(Collected data entries)
_ _ _ _ _

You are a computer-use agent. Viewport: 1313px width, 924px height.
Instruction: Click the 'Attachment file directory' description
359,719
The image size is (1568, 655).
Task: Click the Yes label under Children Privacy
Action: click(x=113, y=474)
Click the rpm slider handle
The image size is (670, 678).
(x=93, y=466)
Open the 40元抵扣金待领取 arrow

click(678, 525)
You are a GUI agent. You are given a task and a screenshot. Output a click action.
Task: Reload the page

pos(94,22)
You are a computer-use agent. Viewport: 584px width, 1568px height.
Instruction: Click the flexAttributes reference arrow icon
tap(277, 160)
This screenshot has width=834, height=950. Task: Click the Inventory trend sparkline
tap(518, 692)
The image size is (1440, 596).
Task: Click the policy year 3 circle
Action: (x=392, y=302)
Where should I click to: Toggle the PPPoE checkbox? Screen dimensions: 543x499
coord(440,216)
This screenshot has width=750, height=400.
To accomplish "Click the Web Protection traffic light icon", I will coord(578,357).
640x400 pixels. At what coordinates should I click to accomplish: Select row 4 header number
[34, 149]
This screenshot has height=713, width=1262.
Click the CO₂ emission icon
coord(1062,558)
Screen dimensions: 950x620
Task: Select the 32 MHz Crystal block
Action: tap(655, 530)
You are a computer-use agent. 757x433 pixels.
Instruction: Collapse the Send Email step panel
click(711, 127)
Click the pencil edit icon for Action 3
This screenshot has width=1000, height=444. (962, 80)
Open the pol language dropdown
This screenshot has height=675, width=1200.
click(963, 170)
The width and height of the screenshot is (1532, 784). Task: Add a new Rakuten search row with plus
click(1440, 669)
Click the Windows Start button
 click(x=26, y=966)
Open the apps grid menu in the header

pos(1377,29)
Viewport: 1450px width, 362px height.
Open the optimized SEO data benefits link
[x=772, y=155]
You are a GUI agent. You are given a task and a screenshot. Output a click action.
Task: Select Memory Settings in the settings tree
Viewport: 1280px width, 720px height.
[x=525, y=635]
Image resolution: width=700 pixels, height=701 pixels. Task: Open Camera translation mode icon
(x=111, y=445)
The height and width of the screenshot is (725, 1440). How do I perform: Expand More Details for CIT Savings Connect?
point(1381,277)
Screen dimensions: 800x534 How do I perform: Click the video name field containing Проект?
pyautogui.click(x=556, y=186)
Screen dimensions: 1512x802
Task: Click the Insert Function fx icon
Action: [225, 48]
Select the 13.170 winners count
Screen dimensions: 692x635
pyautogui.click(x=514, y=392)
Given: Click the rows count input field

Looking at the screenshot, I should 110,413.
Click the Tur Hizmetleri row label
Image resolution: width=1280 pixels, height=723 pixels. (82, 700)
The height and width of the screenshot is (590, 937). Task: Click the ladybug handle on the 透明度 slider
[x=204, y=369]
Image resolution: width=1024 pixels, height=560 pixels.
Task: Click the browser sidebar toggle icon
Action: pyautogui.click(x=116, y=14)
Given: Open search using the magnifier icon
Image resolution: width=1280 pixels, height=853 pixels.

_ _ _ _ _

▶ _Task instructions_
Show all of the lines above in which "agent" is present.

▶ _Your solution_
You are a computer-use agent. Viewport: 1313px width, 924px height.
You are a GUI agent. You are given a task and a screenshot. Output a click action.
You are a computer-use agent. Viewport: 584px width, 1568px height.
You are a computer-use agent. 757x433 pixels.
You are a GUI agent. You are given a task and a screenshot. Output a click action.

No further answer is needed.